Rivera was supposed to be a starter, but that didn't work out. Yankees owner George Steinbrenner had to be talked out of trading him away. (It should be noted that the Yankees found success again during the mid 90s, after their worst extended stretch in franchise history, only when Steinbrenner's fingerprints were removed from most of the roster decisions.) Rivera transitioned into a relief role, discovered his cutter (arguably the greatest pitch in baseball history), and became the best in history at finishing out ballgames.

My most vivid memory involving Rivera involves Game 7 of the 2001 World Series. Rivera was only about a third of the way into his career at that point, but had already established himself as the closer in baseball. He'd pitched 77.2 postseason innings to that point, and had a 0.70 ERA. He had a 6-0 record and 24 saves, with only one blown opportunity (Thank you very much, Sandy Alomar!). He felt unbeatable.

I was in my senior year of college during the fall of 2001, and watching Game 7 at my apartment with my two roommates and my then girlfriend. Having suffered through the Yankees winning four of the previous six World Series, and having watched my beloved Indians lose the other two Fall Classics during that stretch, my hatred for the Yankees had blossomed like a beautiful flower, and then spread like a merciless weed.

The Diamondbacks took the lead, but gave it up, and to lead off the top of the 8th, Curt Schilling gave up a home run to Alfonso Soriano, putting the Yankees ahead. There were still two innings left, but I knew the game was over. Rivera would be brought in to pitch those two innings, and that would be that. My entire college career was going to being nothing but Yankees World Series victories. I retreated to my bedroom to shout obscenities into my pillow.

Suddenly someone was lying in my bed next to me, and because one of my roommates was the sort of guy who enjoyed making miserable situations even worse, I thought it was him, having come to taunt me. I wheeled around with my elbow out, nearly knocking my girlfriend's teeth out. I suppose even that roommate of mine understood that the situation was too dire to make light of.

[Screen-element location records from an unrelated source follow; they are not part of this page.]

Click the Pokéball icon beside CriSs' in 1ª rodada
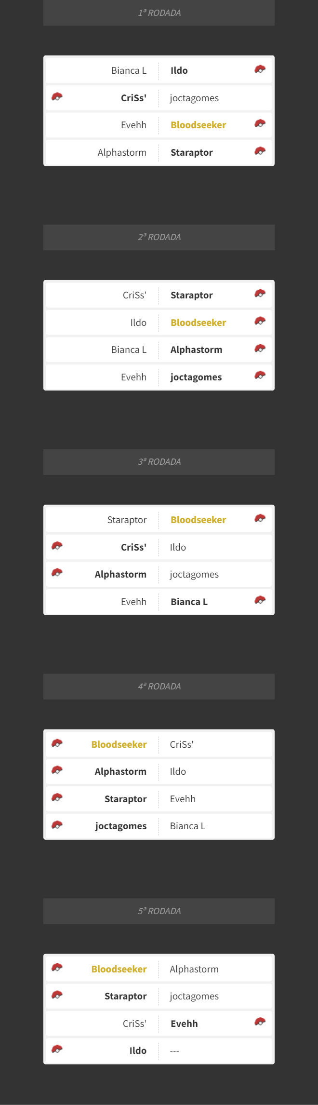[x=57, y=97]
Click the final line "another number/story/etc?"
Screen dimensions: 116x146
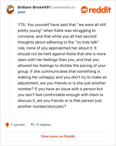click(42, 106)
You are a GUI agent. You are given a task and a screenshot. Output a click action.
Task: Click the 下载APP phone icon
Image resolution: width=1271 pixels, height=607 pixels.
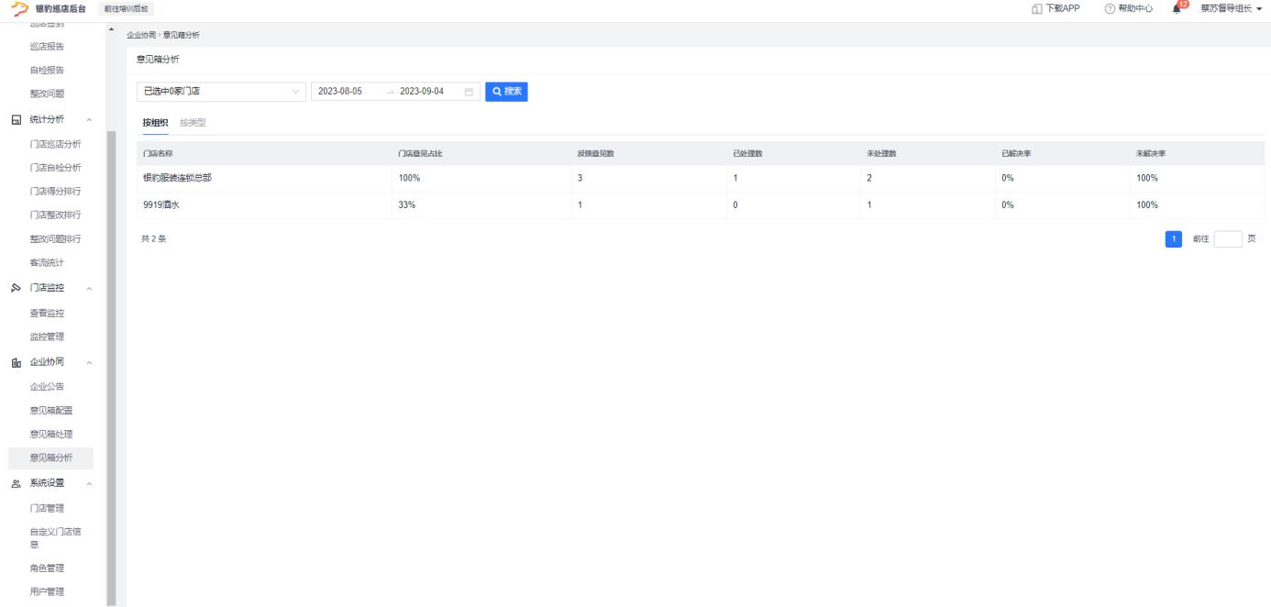tap(1037, 9)
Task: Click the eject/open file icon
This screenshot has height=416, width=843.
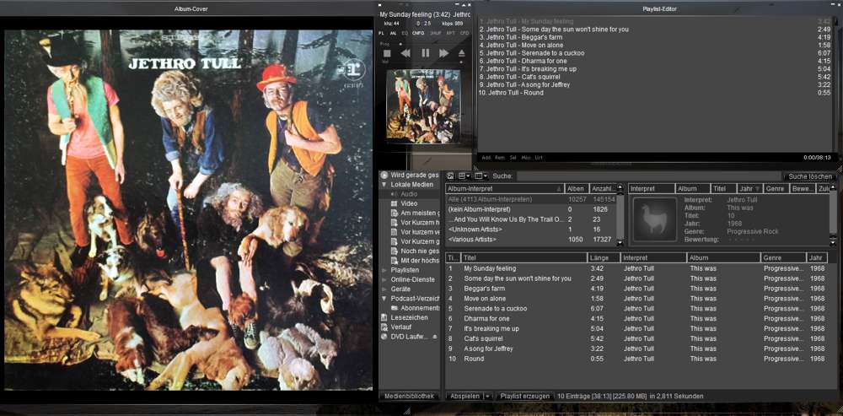Action: click(x=461, y=53)
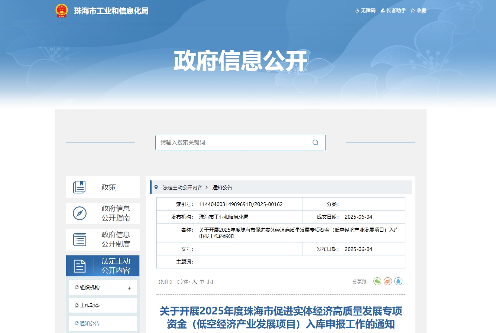Viewport: 496px width, 333px height.
Task: Share the notice to WeChat
Action: [x=377, y=281]
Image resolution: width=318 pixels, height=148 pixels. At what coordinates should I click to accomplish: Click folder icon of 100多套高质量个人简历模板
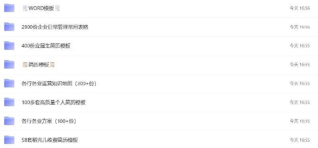pyautogui.click(x=9, y=102)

As you almost certainly recall, Rivera didn't close out the game. He got through the 8th, but then gave up a double and two singles, plus a hit batter in the 9th, allowing two runs to score, and bringing an end to New York's reign of terror. I danced on our coffee table, screamed like a banshee, and celebrated what I've since come to think of as Yankees Death Day, my favorite holiday of the year (celebrated every year since except for 2009). That game didn't signal the end of Rivera's postseason wizardry though. In 62 postseason inning after that night, Rivera was even better than he had been before, with a 0.58 ERA.

I hated the Yankees. My emotions about them are at more of a simmer than a burn right now, because they haven't been much good in recent years, but that flame will never be extinguished.

I hated Jeter, and Pettitte, and Williams, and Posada, and Martinez, and O'Neill, and Torre, and Steinbrenner, and Clemens, and A-Rod, and the yokels sitting in the bleachers, and the snobs sitting behind home plate.

I hated everything.

Mariano Rivera though, he was always somehow different. I was too struck with fear to have any room left over for disdain. Too filled with misery at the sight of him taking the mound, and too in awe of his excellence to have the energy left over for something as petty as hate.